Issues arise with the two rules when home property values surpass values of commercial property (as has been the case for many of the years since Gallagher went into effect). When this happens, homeowners still pay for only 45 percent of all property taxes, which means an individual’s taxes go down because there are more homeowners to share the burden with. It also means, though, that business owners have to pay more to keep up their end of the bargain and bring in the remaining 55 percent, even if businesses don’t account for 55 percent of property values in the state.

In 2018, the residential rate was 7.2 percent. When the Gallagher Amendment went into effect, the rate was 21 percent.

Long story short, Colorado adopted the Gallagher Amendment - which allowed for residential assessment rates to drop - but when things become unbalanced, the newer law, TABOR, doesn't allow for the rates to slide back up unless voters approve it.

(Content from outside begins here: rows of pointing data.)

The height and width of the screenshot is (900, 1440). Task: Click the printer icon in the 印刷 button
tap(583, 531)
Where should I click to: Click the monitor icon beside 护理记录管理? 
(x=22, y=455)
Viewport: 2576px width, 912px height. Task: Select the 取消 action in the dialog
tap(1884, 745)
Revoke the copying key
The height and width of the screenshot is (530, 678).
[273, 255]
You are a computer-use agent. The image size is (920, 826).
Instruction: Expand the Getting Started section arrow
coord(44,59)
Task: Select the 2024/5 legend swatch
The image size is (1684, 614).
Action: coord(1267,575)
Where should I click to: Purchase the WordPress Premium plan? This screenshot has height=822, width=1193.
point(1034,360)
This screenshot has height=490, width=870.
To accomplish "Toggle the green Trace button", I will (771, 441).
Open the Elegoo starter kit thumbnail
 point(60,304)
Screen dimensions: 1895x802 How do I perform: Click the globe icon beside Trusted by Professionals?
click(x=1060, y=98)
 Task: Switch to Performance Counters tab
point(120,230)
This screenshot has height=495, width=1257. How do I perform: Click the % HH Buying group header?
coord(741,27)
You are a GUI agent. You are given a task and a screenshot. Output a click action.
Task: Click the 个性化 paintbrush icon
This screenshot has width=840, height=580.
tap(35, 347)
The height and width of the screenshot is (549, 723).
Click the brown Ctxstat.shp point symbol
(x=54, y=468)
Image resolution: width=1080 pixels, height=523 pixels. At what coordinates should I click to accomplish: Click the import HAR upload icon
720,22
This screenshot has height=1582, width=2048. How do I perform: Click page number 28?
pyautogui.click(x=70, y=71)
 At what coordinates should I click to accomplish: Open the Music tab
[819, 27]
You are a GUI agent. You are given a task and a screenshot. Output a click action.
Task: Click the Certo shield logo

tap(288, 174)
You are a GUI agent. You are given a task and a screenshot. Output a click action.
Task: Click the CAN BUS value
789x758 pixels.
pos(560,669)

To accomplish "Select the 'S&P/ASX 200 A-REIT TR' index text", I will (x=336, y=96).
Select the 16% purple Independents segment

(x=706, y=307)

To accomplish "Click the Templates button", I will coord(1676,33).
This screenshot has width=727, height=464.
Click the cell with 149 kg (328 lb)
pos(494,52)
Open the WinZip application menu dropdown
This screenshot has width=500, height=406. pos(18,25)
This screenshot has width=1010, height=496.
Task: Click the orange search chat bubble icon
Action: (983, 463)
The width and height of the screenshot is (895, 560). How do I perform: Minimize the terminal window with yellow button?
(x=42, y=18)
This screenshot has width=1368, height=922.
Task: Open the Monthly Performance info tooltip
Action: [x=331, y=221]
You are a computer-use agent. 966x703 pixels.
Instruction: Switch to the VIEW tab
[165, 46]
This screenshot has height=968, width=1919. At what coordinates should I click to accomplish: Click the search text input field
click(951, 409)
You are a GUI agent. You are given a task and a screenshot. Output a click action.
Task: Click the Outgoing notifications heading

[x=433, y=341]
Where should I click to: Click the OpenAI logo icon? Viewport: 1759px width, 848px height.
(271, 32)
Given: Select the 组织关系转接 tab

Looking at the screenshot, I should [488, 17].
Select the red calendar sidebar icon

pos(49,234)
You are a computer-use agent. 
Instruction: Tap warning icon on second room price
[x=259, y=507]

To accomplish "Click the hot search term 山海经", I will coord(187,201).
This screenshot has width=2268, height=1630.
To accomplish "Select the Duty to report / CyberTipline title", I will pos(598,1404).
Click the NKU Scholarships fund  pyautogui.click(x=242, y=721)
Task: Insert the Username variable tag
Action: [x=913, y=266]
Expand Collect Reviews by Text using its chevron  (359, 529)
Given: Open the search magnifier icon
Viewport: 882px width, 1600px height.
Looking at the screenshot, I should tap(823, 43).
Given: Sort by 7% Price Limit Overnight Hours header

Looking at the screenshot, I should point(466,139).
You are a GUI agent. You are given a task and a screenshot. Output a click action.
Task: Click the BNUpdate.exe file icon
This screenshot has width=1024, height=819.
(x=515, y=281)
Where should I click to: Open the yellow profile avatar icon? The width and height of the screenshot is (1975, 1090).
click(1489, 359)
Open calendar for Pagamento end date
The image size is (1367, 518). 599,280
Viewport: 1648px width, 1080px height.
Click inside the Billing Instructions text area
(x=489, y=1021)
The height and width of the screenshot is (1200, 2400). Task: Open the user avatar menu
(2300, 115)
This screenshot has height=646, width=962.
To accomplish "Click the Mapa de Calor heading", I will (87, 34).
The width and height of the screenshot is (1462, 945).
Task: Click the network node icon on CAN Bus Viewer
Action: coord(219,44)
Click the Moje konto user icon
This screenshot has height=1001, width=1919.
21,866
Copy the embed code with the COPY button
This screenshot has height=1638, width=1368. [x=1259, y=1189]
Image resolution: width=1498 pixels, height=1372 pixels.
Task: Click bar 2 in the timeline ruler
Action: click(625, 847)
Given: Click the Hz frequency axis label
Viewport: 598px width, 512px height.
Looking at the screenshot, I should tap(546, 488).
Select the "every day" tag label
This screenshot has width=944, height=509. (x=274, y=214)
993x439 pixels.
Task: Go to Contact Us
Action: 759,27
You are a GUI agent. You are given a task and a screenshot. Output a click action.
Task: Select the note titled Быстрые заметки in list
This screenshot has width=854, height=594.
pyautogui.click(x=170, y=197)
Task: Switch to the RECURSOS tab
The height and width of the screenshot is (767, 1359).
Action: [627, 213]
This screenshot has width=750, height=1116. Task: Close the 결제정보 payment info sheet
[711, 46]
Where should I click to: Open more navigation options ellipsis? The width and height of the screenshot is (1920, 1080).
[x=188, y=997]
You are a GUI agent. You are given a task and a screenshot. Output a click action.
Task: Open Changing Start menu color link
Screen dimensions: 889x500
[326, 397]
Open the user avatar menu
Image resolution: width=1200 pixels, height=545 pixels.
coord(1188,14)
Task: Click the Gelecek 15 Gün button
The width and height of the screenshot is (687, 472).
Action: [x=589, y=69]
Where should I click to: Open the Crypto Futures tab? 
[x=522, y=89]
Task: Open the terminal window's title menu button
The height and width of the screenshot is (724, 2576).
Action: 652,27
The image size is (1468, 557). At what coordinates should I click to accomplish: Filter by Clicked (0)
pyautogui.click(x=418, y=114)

Things get even more complicated when you look at the situation county by county. Some counties haven’t seen residential property values rise like Denver. That means they bring in fewer property taxes, and then have trouble funding things like schools or sheriff’s offices.

RELATED | Tax laws squeeze rural Colorado counties

RELATED | Fire chiefs: Colorado tax law will cause deaths

Confused? That’s OK.

“TABOR and the Gallagher Amendment are just notoriously complicated. It is a very labyrinthian area of state law and constitutional law,” said Christopher Jackson, a political and public law attorney in Denver.

This visual explainer may help clear things up a bit.

What does Hickenlooper want?

The state constitution states the governor can ask for the Supreme Court’s review if his request involves “important questions upon solemn occasions,” and the court documents effectually define the tax predicament as such.

Hickenlooper’s office wrote that “the effects [of these two rules] have become so severe that they have started to cripple the ability of local government to provide essential services,” and they “have the potential to create a statewide fiscal crisis.”

The documents include support from various agencies across the state, like the Colorado Association of School Boards and Colorado State Fire Chiefs.

“What the governor wants is for the Supreme Court to weigh in if there actually is a conflict between the Gallagher Amendment and TABOR,” said Jackson. “The government thinks there is some kind of conflict, and so he is trying to get some kind of guidance from the Supreme Court to say, if these two provisions conflict, what are state and local governments to do? What is the best way for them to address that conflict?”

Jackson said that if the Supreme Court finds a conflict, the legislature or a group of citizens can ask for a constitutional amendment in the next election.

According to Hickenlooper’s office, he asked the Supreme Court for a review like this one other time for a case involving state senate seats in 2013.

"I think it is pretty rare," Jackson said. "I read a couple of cases involving Gov. Ritter... but the governor usually doesn’t do this. It is a relatively infrequent occurrence."

On Wednesday, Hickenlooper said his team's been trying for years to come up with a way to get the TABOR and Gallagher conflict solved. They said they asked for the Supreme Court's review as soon as they came up with the option.

"We couldn't find the right solution the right argument that we thought would succeed," he said. "We began to get closer last summer, and we went and spent a lot of time doing research, and we spent the last month or two talking to the attorney general and having their lawyers figure it out. I don't know, I think it makes sense. I think we found the key to protect small towns and communities across Colorado."

He added that they want the Supreme Court to review the laws on this particular timeline so that a legal change could be made before more property evaluations.

Critics

John Caldera, a proponent of small government, called Hickenlooper’s move “showboating” and told 9NEWS it’s an attempt to win the support of progressive voters and labor unions in the near future.

“There’s no reason to do this now versus four to eight years ago,” he said. “The timing screams, ‘I want to be president.’”

Of course, Hickenlooper hasn't decided if he's doing that yet.